Case Reference Number



Upheld in whole or in part

Mrs A complained on behalf of her late husband, Mr A, about his treatment and care when he was admitted to hospital with shortness of breath. Mrs A said that the Health Board failed to seek informed consent before a do not attempt cardiopulmonary resuscitation form (“the DNACPR Form” – the record of a decision by medical staff not to attempt to resuscitate a patient if their heart or breathing should stop) was put in place, provide appropriate levels of supplemental oxygen, certify the correct cause of death, and return Mr A’s belongings to his family.

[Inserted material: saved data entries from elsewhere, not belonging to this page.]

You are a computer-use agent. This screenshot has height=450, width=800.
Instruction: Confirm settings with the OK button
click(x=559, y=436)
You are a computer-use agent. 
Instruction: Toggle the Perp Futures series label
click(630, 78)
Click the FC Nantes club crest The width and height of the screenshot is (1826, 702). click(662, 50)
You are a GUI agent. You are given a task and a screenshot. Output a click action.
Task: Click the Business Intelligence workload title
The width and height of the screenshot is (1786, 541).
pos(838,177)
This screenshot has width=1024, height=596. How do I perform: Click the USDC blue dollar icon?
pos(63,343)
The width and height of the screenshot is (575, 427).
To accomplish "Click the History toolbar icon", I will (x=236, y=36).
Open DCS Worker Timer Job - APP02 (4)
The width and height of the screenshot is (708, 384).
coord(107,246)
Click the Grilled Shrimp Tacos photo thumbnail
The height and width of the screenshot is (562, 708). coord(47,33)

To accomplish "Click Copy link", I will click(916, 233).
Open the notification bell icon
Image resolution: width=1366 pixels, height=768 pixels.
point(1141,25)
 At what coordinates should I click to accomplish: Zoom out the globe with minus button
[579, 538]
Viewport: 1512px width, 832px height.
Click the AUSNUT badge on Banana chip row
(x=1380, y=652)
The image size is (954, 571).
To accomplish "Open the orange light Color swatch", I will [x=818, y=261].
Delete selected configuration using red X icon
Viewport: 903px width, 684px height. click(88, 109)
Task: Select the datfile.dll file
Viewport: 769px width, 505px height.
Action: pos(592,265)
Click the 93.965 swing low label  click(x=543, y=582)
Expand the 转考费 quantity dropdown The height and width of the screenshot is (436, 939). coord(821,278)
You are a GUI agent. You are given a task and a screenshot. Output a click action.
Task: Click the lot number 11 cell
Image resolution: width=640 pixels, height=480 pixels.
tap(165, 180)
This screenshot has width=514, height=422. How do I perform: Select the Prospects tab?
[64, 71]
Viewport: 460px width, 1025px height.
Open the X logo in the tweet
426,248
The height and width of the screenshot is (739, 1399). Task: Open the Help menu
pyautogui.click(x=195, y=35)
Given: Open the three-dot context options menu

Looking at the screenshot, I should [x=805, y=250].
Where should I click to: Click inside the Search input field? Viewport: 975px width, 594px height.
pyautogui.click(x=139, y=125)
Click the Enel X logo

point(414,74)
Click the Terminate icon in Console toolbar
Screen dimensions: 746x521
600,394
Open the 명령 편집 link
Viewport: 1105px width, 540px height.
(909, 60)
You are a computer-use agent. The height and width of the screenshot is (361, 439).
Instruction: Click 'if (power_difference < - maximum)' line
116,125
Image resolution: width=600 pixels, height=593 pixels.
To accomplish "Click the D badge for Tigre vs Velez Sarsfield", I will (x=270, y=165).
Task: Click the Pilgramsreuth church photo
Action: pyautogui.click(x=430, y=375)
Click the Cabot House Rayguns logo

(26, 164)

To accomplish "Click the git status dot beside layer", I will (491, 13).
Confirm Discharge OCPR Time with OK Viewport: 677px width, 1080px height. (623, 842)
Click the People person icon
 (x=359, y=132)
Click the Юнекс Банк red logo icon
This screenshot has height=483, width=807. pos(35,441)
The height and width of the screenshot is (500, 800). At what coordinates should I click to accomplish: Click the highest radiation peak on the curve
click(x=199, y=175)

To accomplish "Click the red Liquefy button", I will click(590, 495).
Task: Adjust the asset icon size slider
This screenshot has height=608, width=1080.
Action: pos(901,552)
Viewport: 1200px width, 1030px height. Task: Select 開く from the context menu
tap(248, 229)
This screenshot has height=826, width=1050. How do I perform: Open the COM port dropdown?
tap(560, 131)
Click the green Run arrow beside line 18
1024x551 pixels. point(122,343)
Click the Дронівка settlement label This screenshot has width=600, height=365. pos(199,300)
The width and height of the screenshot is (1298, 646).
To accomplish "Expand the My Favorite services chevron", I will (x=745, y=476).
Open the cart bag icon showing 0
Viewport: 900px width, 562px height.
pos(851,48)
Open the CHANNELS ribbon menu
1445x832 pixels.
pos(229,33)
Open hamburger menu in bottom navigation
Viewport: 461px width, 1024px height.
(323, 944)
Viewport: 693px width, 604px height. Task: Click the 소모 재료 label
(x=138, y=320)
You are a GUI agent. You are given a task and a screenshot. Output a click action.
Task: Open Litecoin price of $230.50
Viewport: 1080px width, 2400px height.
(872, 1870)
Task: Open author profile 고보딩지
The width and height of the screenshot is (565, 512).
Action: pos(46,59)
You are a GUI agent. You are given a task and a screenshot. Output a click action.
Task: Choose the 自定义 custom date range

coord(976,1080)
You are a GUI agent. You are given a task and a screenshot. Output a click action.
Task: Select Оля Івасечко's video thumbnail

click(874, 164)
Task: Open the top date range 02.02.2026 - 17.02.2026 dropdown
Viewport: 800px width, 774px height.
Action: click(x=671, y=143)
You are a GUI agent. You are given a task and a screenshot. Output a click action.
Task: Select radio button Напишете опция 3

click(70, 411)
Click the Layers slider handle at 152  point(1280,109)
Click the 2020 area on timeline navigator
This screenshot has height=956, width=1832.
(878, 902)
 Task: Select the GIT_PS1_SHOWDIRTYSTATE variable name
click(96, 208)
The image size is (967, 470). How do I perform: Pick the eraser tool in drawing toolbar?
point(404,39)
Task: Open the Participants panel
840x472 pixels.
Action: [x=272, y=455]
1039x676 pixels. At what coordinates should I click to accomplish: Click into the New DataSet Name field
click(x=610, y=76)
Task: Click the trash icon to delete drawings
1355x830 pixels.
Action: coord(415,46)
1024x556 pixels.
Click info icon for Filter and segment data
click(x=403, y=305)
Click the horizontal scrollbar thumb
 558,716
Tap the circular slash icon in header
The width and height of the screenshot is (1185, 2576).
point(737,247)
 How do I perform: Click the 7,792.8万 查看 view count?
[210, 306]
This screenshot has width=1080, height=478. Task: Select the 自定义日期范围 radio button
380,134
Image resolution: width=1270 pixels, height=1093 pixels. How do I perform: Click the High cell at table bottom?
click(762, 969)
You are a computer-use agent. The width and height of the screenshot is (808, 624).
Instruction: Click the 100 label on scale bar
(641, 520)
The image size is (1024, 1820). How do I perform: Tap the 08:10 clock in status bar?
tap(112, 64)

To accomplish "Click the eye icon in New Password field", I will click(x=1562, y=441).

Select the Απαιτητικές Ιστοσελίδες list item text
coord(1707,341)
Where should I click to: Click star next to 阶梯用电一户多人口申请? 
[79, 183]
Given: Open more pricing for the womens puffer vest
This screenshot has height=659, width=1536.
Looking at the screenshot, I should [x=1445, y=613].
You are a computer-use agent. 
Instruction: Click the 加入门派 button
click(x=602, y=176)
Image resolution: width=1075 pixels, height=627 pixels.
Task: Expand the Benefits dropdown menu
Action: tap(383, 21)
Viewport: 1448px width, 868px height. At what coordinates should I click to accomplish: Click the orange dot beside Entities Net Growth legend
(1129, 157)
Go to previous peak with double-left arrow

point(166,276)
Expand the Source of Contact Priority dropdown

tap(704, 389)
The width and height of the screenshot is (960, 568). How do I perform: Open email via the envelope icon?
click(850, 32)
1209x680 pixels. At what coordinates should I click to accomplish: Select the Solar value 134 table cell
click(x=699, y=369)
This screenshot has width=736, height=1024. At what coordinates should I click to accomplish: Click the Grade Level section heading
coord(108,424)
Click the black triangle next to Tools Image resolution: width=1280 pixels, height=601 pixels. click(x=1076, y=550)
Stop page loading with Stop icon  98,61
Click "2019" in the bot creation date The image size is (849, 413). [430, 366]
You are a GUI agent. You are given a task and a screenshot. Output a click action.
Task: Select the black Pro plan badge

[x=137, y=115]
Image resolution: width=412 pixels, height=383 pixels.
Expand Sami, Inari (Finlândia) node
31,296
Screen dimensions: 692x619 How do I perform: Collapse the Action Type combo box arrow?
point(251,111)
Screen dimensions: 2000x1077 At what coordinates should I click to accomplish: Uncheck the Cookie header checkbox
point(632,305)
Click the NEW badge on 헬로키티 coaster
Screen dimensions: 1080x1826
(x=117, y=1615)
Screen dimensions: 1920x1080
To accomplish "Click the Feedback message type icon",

The Ombudsman found that, although the DNACPR decision was clinically appropriate, contrary evidence and poor record keeping around the decision meant it was not possible to say whether Mr A and his family participated in the decision-making process in accordance with relevant guidance. There were no nursing entries or evidence of any monitoring of Mr A’s vital signs to assure Mrs A that he was receiving appropriate levels of supplemental oxygen. In view of his clinical presentation, the Health Board acted appropriately when certifying the cause of Mr A’s death as COVID-19. However, it failed to return Mr A’s property to his family in accordance with its policy, and to document that Mr A’s belongings had been disposed of, causing poor communication for a prolonged period after his death. The failings identified caused the family unnecessary uncertainty about the appropriateness of Mr A’s care and additional distress. Accordingly, aspects of the complaint were upheld.
The Ombudsman recommended that the Health Board should apologise to Mrs A and pay her financial redress of £750 in recognition of the impact of the failings on her. The Health Board should also share the findings of the investigation with relevant staff to ensure learning from the complaint.